Dataset extract =>
--- start ---
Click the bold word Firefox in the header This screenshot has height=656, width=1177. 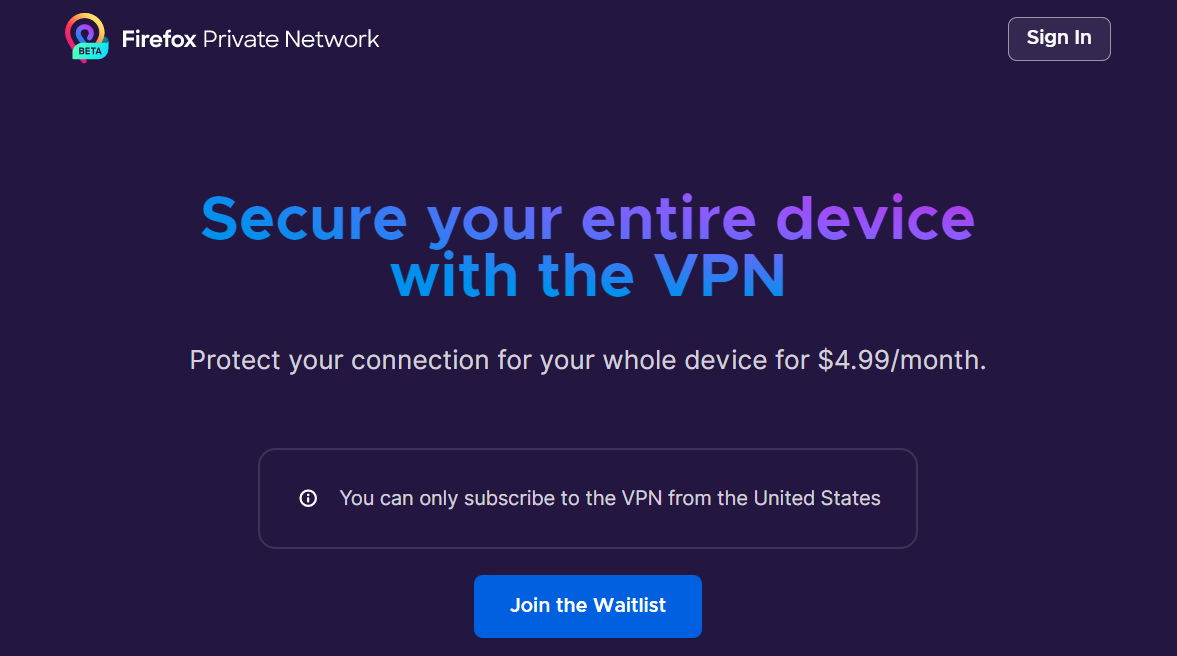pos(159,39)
--- end ---
--- start ---
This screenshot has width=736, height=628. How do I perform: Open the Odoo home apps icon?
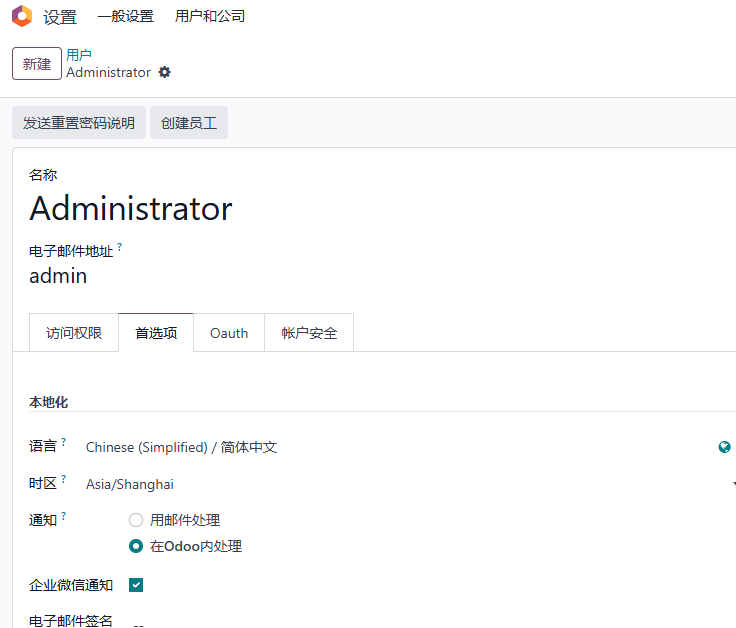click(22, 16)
--- end ---
--- start ---
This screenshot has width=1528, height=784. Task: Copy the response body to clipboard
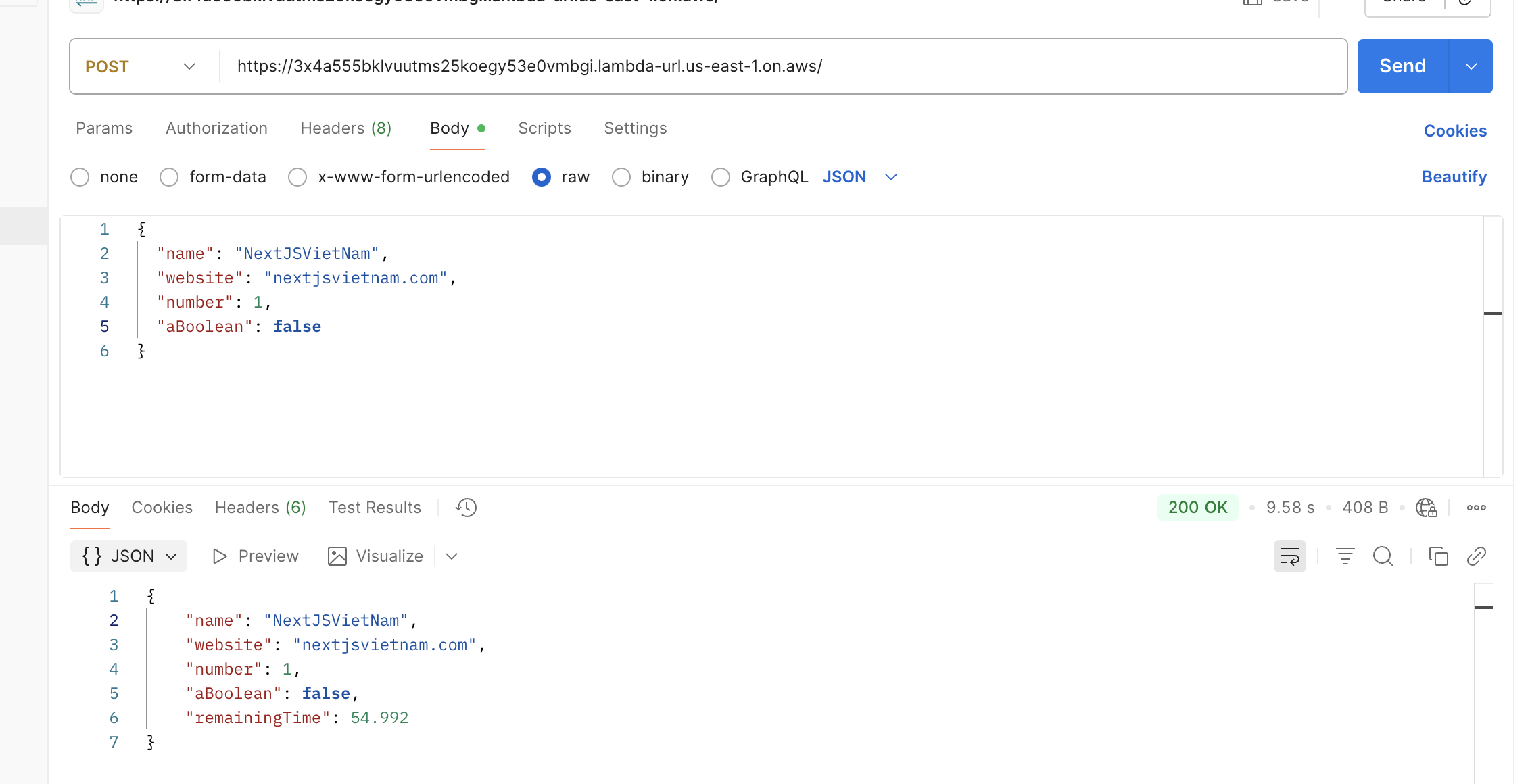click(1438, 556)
--- end ---
Rewrite the part of the records that opens with the line containing "This screenshot has width=1528, height=784." and closes with the line containing "click(1438, 556)", changing "response body" to "request headers" and keeping everything else the same. Leave the pictures out of your answer.

Task response =>
This screenshot has width=1528, height=784. Task: Copy the request headers to clipboard
click(1438, 556)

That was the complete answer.